§ Text section:
============
REGARDS file catalog microservice
Introduction
File Reference vs Physical File
Products typically consist of one or more files when they are added to REGARDS through the Ingest or Feature Manager microservices. A file can either be a reference or a physical file that needs to be stored.
This distinction corresponds to the three storage types supported by REGARDS:
- A reference corresponds to offline storage: it is a link to a file located in a different storage system, usually accessed via HTTP. No physical storage is performed by REGARDS. This means that if the actual referenced file is altered or deleted, REGARDS will not be able to retrieve the original file.
- A physical file that needs to be stored uses either online storage (immediately available) or nearline storage (archived, requires restoration). The file will be downloaded (or copied) and will be entirely managed by the microservice. The file at the original location can then be safely deleted or altered.
File Uniqueness
The file catalog represents files using a unique technical identifier derived from file metadata (such as checksum) rather than relying on file names. This ensures that files are uniquely identified within the catalog and prevents logical duplication.
When a file already exists in the catalog, additional products referencing the same file will be associated as owners of that file rather than creating duplicate catalog entries. This ownership model is used throughout the file lifecycle, particularly during deletion operations.
Group Identifier
All file-related requests submitted for a single product (such as registration, storage, reference, or deletion) share a common group identifier (groupId).
============
Records for locating displayed items
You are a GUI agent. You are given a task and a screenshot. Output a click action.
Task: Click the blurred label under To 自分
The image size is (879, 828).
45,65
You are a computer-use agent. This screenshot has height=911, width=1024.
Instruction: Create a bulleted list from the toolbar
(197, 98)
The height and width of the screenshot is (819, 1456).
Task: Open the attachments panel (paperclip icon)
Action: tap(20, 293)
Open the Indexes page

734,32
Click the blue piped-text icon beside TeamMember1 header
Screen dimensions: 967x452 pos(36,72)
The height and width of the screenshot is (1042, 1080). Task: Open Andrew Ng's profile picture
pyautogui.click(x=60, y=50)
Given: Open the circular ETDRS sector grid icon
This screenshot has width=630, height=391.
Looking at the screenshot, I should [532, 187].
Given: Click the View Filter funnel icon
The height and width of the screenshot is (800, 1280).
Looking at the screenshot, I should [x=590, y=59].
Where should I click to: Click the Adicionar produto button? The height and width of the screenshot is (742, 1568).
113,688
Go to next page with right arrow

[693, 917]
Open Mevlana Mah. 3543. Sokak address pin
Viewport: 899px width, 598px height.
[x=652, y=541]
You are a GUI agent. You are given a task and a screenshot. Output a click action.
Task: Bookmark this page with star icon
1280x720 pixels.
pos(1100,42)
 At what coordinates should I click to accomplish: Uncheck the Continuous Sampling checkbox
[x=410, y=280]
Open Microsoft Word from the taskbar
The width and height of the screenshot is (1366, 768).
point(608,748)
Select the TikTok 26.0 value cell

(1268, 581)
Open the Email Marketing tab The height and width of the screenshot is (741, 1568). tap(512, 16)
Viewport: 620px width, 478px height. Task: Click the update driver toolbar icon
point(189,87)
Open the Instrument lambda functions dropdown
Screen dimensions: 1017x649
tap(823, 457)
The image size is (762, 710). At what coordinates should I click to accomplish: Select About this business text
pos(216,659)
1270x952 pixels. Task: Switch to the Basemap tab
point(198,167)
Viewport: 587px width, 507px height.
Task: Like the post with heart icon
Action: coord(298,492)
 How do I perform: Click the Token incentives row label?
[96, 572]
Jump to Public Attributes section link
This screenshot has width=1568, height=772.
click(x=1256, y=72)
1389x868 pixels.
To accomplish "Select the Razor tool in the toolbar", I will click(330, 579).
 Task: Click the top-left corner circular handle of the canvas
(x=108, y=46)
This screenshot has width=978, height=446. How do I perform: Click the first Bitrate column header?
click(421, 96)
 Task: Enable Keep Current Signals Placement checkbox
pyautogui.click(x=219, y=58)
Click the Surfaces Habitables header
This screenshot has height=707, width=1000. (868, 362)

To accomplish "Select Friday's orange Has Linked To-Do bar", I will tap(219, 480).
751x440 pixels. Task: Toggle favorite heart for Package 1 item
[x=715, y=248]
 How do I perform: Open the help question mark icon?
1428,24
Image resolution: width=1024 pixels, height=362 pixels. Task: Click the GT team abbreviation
============
§ Requests:
**A.** According to the REGARDS file catalog text, what becomes of additional products that reference a file already in the catalog?
**B.** Extend the REGARDS file catalog text, picking up after its final sentence.
These records have no connection to the REGARDS file catalog text.

§ Answers to each task:
**A.** They are associated as owners of that file instead of creating duplicate catalog entries.

**B.**
This identifier allows the file catalog microservice to track the global progress of file operations for a given product. Once all requests associated with a group identifier have been processed, a response is sent back to the originating microservice, indicating success or failure.
Architecture Overview
The file catalog microservice manages files from a logical perspective, coordinating requests, tracking lifecycle states, and delegating physical operations to the file access microservice. This architecture enables:
- Centralized file metadata and lifecycle management
- Asynchronous request processing without blocking requesters
- Comprehensive file ownership and deduplication tracking
Core Components
File Catalog Microservice
The main microservice is responsible for:
- Receiving file requests from the ingest and the feature manager microservices
- Creating and managing file references with metadata
- Tracking file ownership across products
- Managing file status transitions and request lifecycle
- Coordinating with the file access microservice for physical storage operations
- Coordinating with the file packager microservice for small file packaging
- Emitting file lifecycle events for other services to consume
- Handling error reporting and retry logic
File References
File references represent logical files in the catalog and maintain:
- Metadata (name, checksum, size, type, MIME type)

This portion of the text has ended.